Bidyashagar Singh

Personal information
- Full name: Bidyashagar Singh Khangembam
- Date of birth: 11 March 1998 (age 28)
- Place of birth: Samaram Mayai Leikai, Manipur, India
- Height: 1.73 m (5 ft 8 in)
- Position: Striker

Team information
- Current team: Namdhari
- Number: 37

Youth career
- 2016–2017: East Bengal

Senior career*
- Years: Team / Apps / (Gls)
- 2017–2020: East Bengal / 29 / (9)
- 2020–2021: TRAU / 15 / (12)
- 2021–2023: Bengaluru / 12 / (3)
- 2022–2023: → Kerala Blasters (loan) / 8 / (0)
- 2023–2024: Kerala Blasters / 4 / (3)
- 2024: Punjab / 3 / (0)
- 2024–2025: Inter Kashi / 16 / (2)
- 2025–2026: Bhawanipore / 12 / (9)
- 2026–: Namdhari / 1 / (0)

= Bidyashagar Singh Khangembam =

Indian footballer (born 1998)

Bidyashagar Singh Khangembam (Khangembam Bidyashagar Singh, born 11 March 1998) is an Indian professional footballer who plays as a forward for Indian Football League club Namdhari.

==Club career==
Bidyashagar is a product of East Bengal's youth system. He was part of East Bengal U18 squad that had narrowly lost in the final of the 2016–17 I-League U18. He scored a total of 6 goals in the competition, which includes a goal each against Salgaocar in the semi-final and AIFF Academy in the final. He represented West Bengal in the 2017–18 Santosh Trophy. He scored 4 goals in the tournament.

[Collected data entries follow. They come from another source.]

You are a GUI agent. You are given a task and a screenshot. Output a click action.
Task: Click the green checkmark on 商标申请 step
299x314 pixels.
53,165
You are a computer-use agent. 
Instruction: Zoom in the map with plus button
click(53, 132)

In August 2017, he was promoted into the senior squad for 2017–18 Calcutta Premier Division. Bidyasagar made his professional debut for East Bengal on 27 October 2018, in an I-League match against NEROCA, replacing goalscorer Enrique Esqueda for the final 2 minutes of a 0–2 victory at the Khuman Lampak Main Stadium.

===TRAU===
On 9 July 2020, Bidyashagar signed for I-League club TRAU for the 2020–21 I-League season. Bidayashagar made his debut appearance for the club in I-League on 10 January 2020 against Real Kashmir which ended in 1–1 draw. On 24 January 2021, Bidyashagar scored his first goal against Chennai City which ended 2–0 in favour of the Trau FC. He scored his next goal against Churchill Brothers on 29 January 2021 which ended in a 1–1 draw. On 24 February, Bidyashagar scored a brace against Indian Arrows.

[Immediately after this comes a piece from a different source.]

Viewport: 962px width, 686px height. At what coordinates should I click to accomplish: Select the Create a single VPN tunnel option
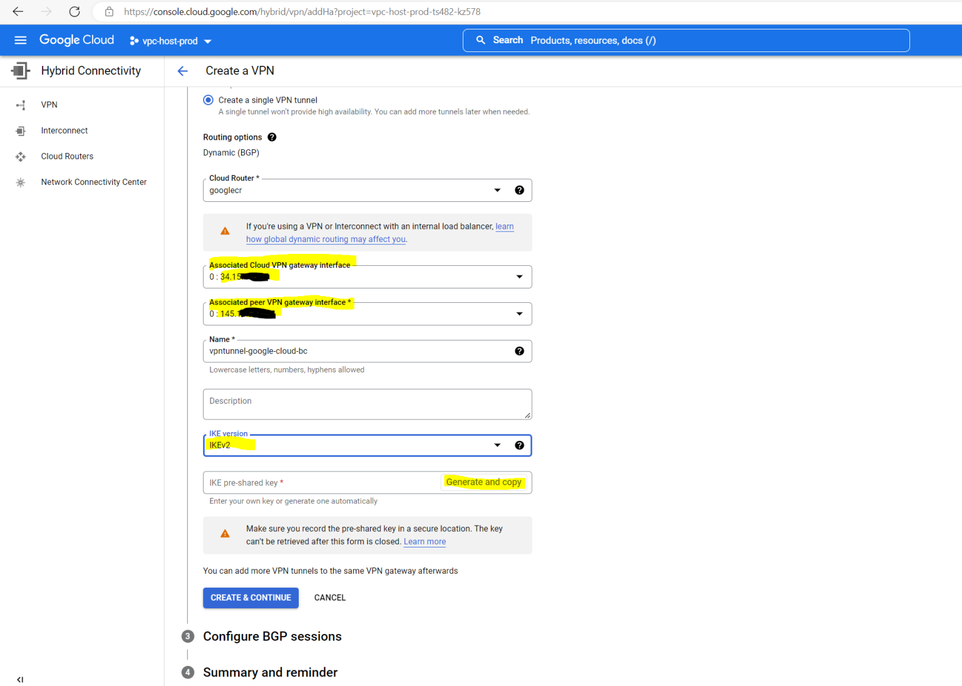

He is the second only Indian player to score double hat tricks in a single season, by doing so in a match against Mohammedan and Real Kashmir during the 2020–21 I-League. He ended the season scoring 12 goals, and 1 assist from 15 matches. He was also the top goalscorer in the 2020–21 I-League season. Thus also becoming the fourth Indian player to finish as top scorer in a National League of the country after Bhaichung Bhutia, Raman Vijayan and Sunil Chhetri.

He left the club the season later, and joined the Indian Super League side Bengaluru FC.

=== Bengaluru ===
On 28 July 2021, it was announced that Bidyashagar was signed by the Indian Super League club Bengaluru FC on a three-year deal. On 15 August 2021, he debuted for the club in a 10 win against Maldivian side Club Eagles in 2021 AFC Cup qualifying play-offs.

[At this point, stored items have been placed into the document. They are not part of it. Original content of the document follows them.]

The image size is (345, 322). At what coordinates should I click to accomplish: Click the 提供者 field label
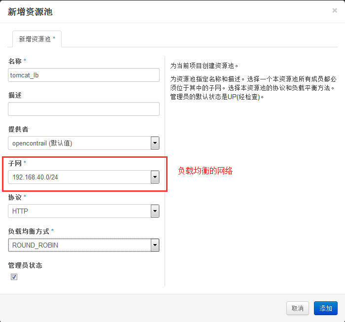[x=18, y=129]
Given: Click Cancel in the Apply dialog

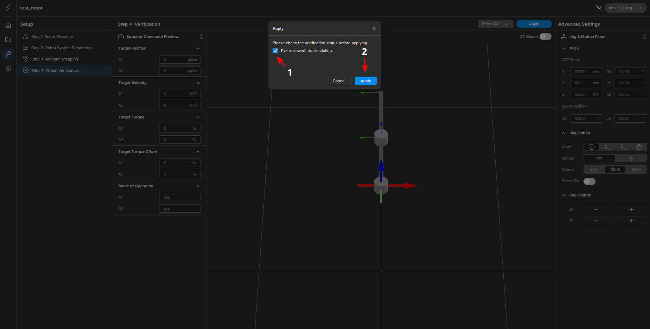Looking at the screenshot, I should [339, 81].
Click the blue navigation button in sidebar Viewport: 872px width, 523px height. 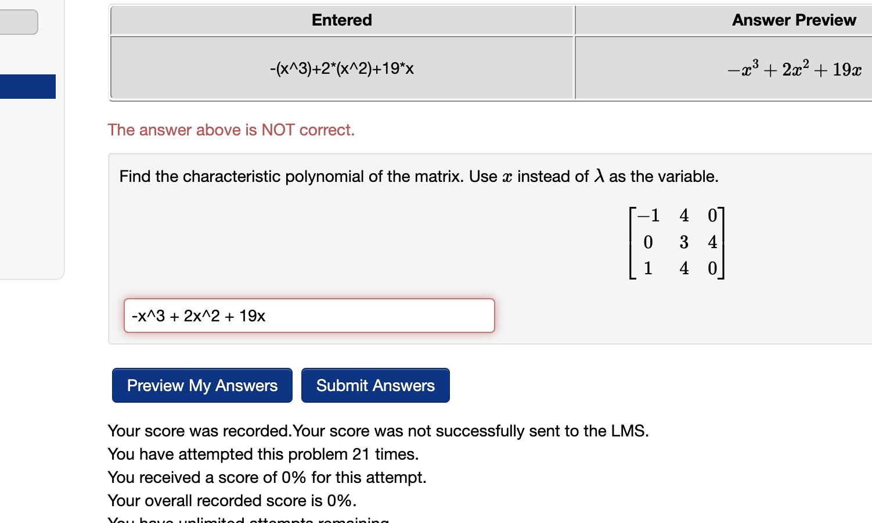(27, 86)
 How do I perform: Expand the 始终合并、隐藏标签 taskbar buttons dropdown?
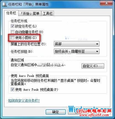(77, 51)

=== Kerala Blasters FC ===
On 17 August 2022, Kerala Blasters FC announced the signing of Bidyashagar Singh on loan from Bengaluru FC until the end of season. He made his Kerala Blasters debut on 7 October against East Bengal in a 3–1 win by coming as a substitute for Puitea in the 77th minute. He also provided an assist in that game for Ivan Kalyuzhnyi in 81st minute.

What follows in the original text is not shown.